Items listed in a dataset:
== Segment start ==
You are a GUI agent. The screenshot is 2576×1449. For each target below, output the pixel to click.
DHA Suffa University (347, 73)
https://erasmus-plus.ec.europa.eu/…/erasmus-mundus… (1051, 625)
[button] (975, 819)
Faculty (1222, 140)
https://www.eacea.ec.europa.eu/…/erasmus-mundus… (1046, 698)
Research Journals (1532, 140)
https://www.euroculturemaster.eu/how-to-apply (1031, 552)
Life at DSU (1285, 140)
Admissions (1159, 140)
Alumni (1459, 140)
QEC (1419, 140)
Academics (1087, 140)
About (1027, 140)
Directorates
== Segment end ==
# [Exercise objective]
Working through the records above, copy each one exactly.

# [Answer below]
You are a GUI agent. The screenshot is 2576×1449. For each target below, output the pixel to click.
DHA Suffa University (347, 73)
https://erasmus-plus.ec.europa.eu/…/erasmus-mundus… (1051, 625)
[button] (975, 819)
Faculty (1222, 140)
https://www.eacea.ec.europa.eu/…/erasmus-mundus… (1046, 698)
Research Journals (1532, 140)
https://www.euroculturemaster.eu/how-to-apply (1031, 552)
Life at DSU (1285, 140)
Admissions (1159, 140)
Alumni (1459, 140)
QEC (1419, 140)
Academics (1087, 140)
About (1027, 140)
Directorates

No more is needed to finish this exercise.